Plenty of other aesthetically incompatible films have been released on the same day in the past, like “Mamma Mia!” and “The Dark Knight Rises,” with similar online buzz—evidence of the internet’s inclination to find humor in the out-of-place and ironic. But on top of clear artistic differences, “Barbenheimer” has another level of juxtaposition yet to be seen in past internet mashups, making it that much more significant: a gender feud.   

“Barbenheimer’s” genius was its ability to combine unserious, Gen Z humor with traditional, binary gender stereotypes in a way that prompted a fun and friendly “Battle of the Sexes” scenario, creating what I see as an unexpectedly unifying and immersive moviegoing experience for all.  

“Honestly, I think (the trend) is really funny,” Guilford senior Zoe Jordan said. “I like that it didn’t become a source of contention. Everyone was like ‘Yeah, these two things are completely opposite, but we’re going to merge them, instead of making it a me-against-you situation.’”

Interest in the individual movies was already high when they were first announced. “Barbie,” of course, had instant appeal with a majority of women since the titular character is a classic childhood toy marketed towards girls, as well as a source of comfort and/or resentment for many women. Additionally, “Barbie” was a movie unlike many in Hollywood before it: It was geared towards women.

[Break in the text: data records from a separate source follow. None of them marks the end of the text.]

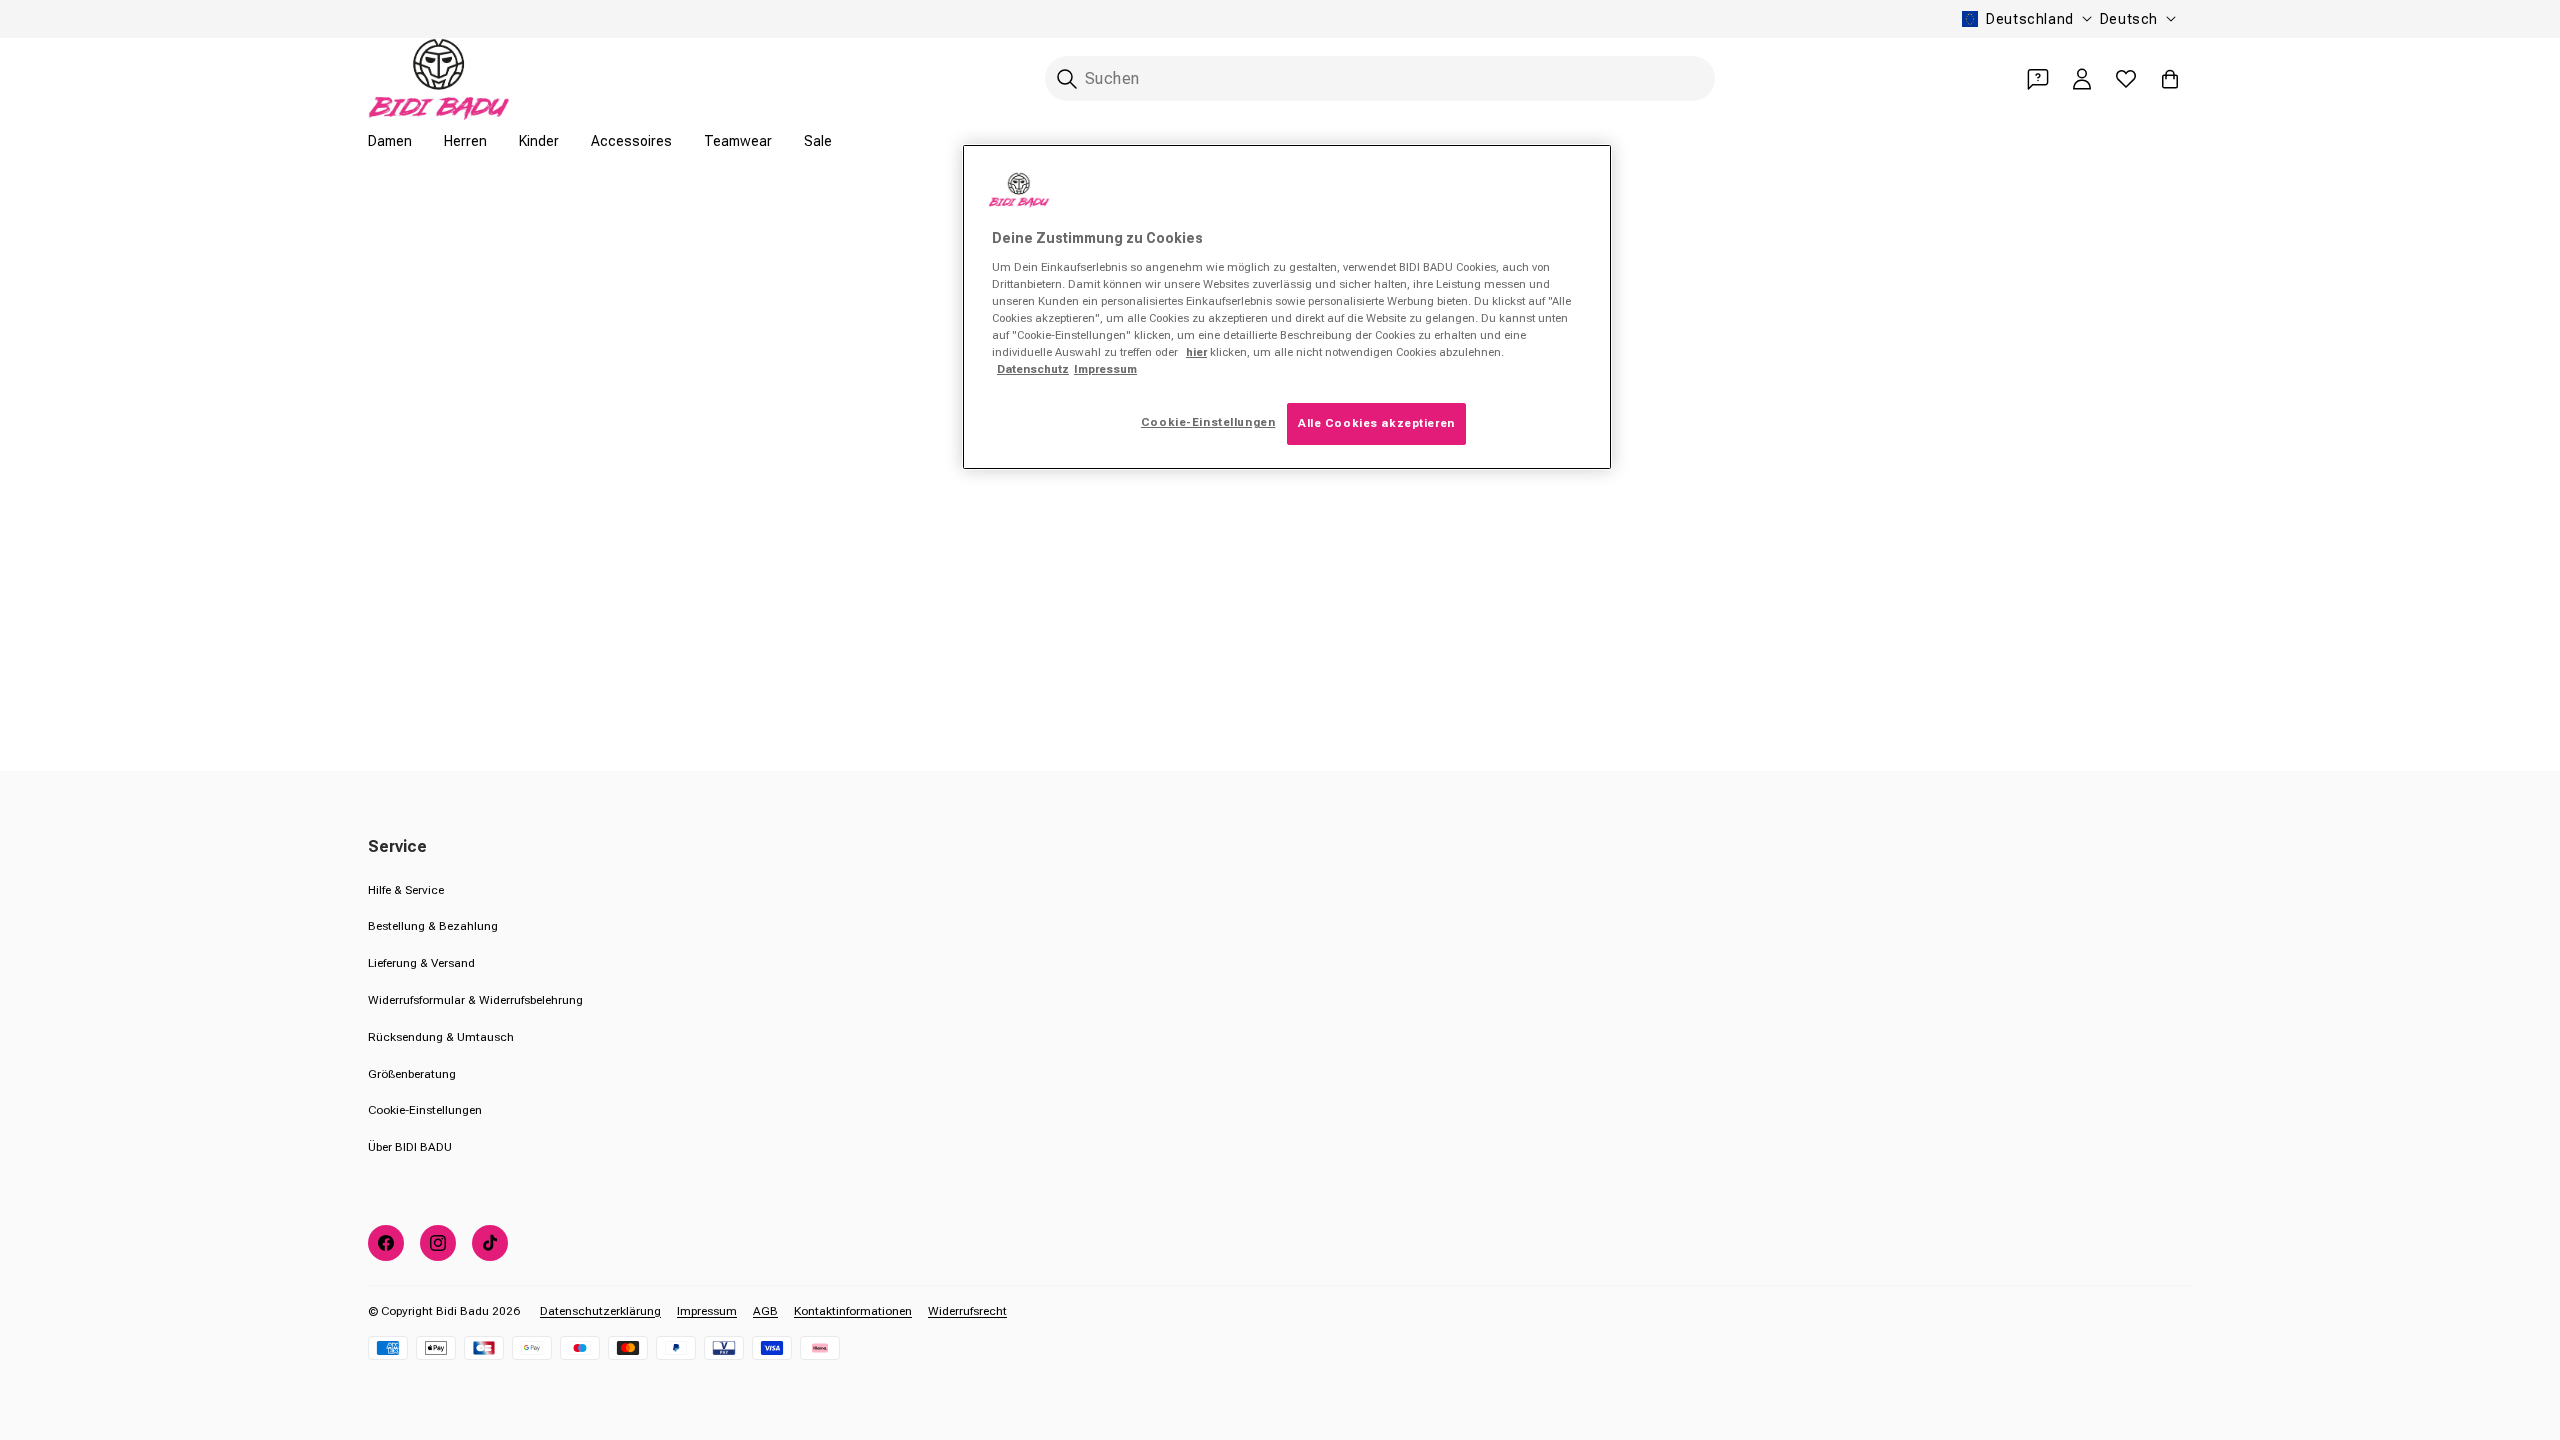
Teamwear (738, 141)
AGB (765, 1311)
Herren (465, 141)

Having a movie overtly marketed as containing feminine themes and issues alienated many men; some of whom then chose to adopt “Oppenheimer” as their symbol of masculinity. Both movies contain traditional and, in most cases, toxic symbols of binary masculinity and femininity. “Barbie,” with her perfect, unrealistic looks and behavior, and “Oppenheimer,” with its themes of violence and warfare, both seriously oversimplify popularized stereotypes for the people who they represent. 

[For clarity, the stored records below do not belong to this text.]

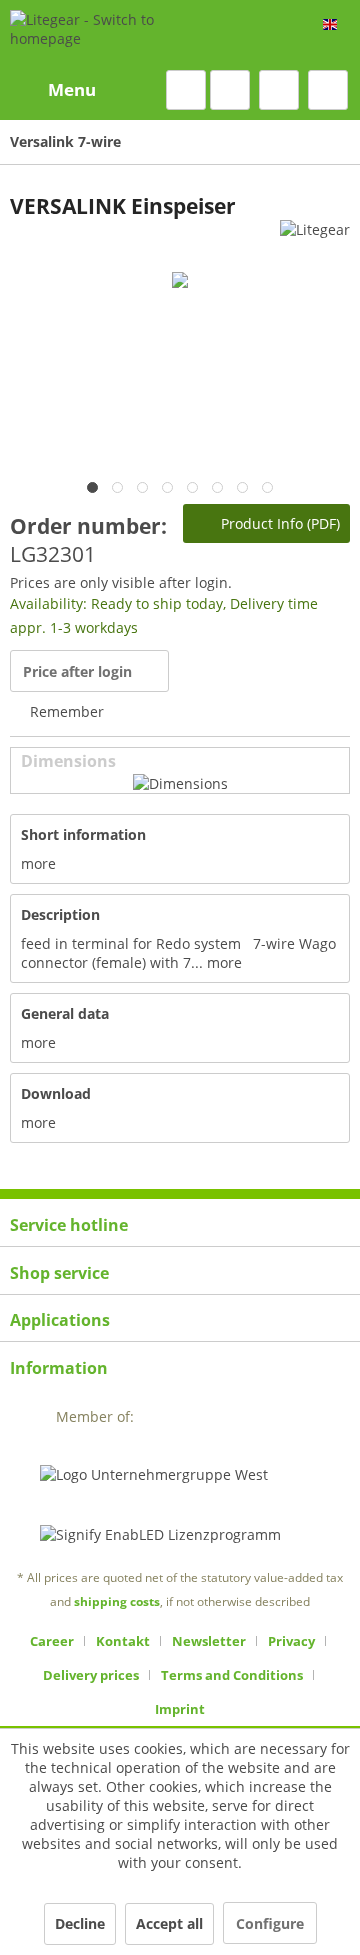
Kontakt (123, 1641)
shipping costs (117, 1601)
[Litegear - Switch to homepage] (108, 35)
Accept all (169, 1923)
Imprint (180, 1709)
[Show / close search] (186, 90)
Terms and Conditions (232, 1675)
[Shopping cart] (328, 90)
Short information (83, 834)
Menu (72, 89)
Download (56, 1093)
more (38, 863)
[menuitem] (53, 90)
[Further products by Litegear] (315, 237)
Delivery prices (91, 1675)
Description (60, 914)
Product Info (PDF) (278, 523)
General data (65, 1013)
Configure (270, 1923)
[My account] (279, 90)
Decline (80, 1923)
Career (52, 1641)
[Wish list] (230, 90)
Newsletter (209, 1641)
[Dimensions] (180, 783)
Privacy (291, 1641)
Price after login (77, 671)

“There is a misogynistic approach to both movies being released on the same day.” Guilford freshman Cristella Smith said. “Most women choose to go to ‘Barbie’ just like most men chose to go see the other movie.”

While it seems like there are two distinct camps that rallied behind imperfect representations of binary gender, Gen Z and the internet made this evident “Battle of the Sexes” situation revolve around humor. This hyperbolic humor, in turn, promoted awareness about the good and the bad within both Barbie and Oppenheimer by covertly exposing the irony within stereotypes. Gen Z is often criticized for being too unserious about major issues, but maybe that is exactly what was needed in this instance. 

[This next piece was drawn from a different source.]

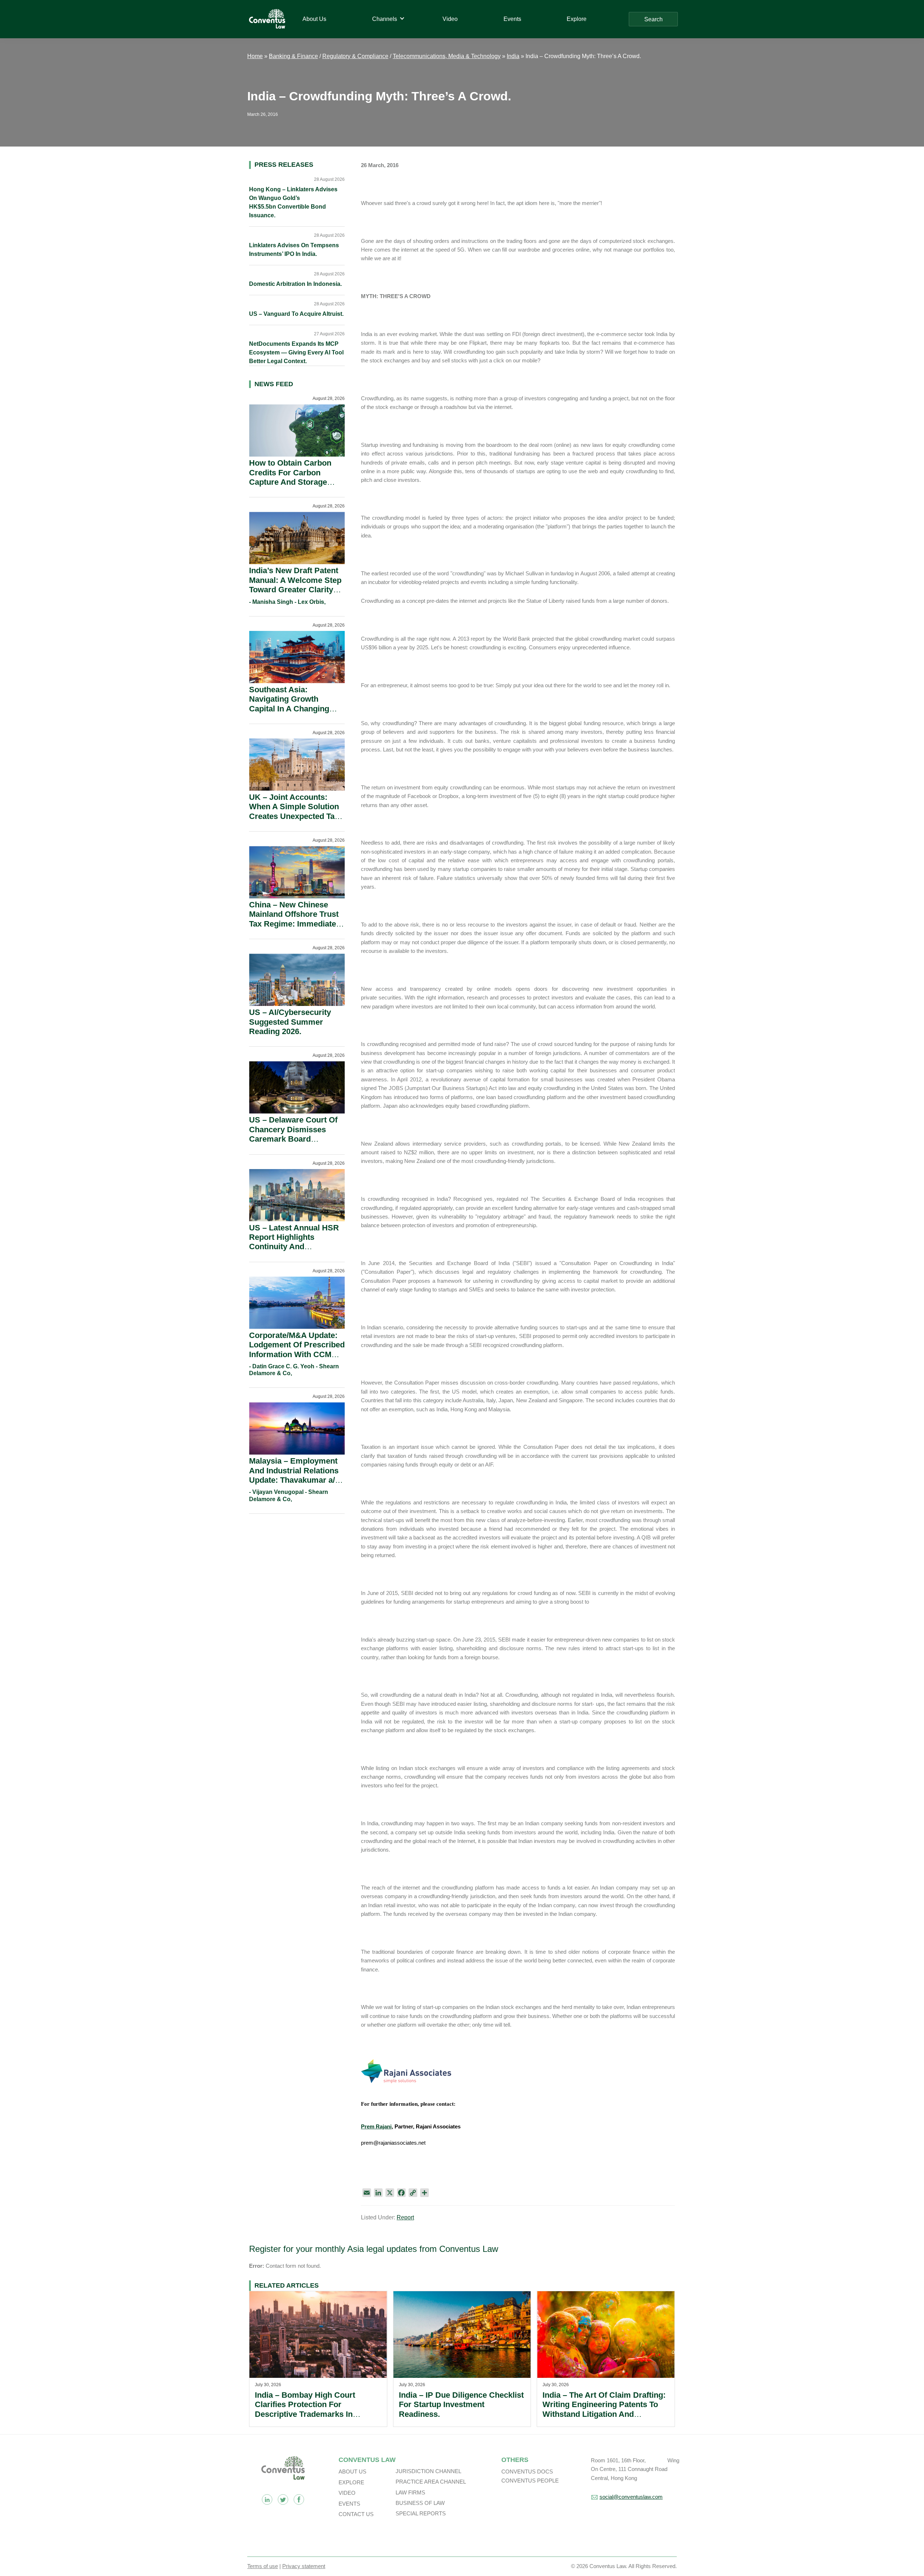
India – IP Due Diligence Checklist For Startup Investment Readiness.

I believe “Barbenheimer” is loaded with potentially dangerous elements that would have been explosive if the trend was taken too literally. With our increasing reliance on social media, personal beliefs can be more readily shared online and with a much broader group of people. This widespread sharing of beliefs has the potential to promote progressive, positive viewpoints, but when the wrong people have been given a platform—like those who would pervert the meaning of a fun trend—it can be extremely dangerous. 

“There is definitely a lot of opportunity to break down gender stereotypes on social media, and there are a lot of activists who use social media to try to break down those stereotypes or make fun of those stereotypes in ways that are entertaining,” said Rachel Riskind, professor of psychology at Guilford, “but there are certainly ways to enforce those stereotypes and to enforce sexism and patriarchy on social media.” 

So, while “Barbenheimer’s” roots are in gender stereotypes, the trend is done in a lighthearted way, evidence of Gen Z’s influence, making it a fun trend that not only is helping to resurrect the movie industry, but also is popularizing social media as a tool to make fun of harmful gender competition. 

As it turns out, the collision of Oppenheimer’s bomb and Mattel’s blonde bombshell did spark an explosion of its own: in the movie theaters and in the media’s acceptance of gender solidarity.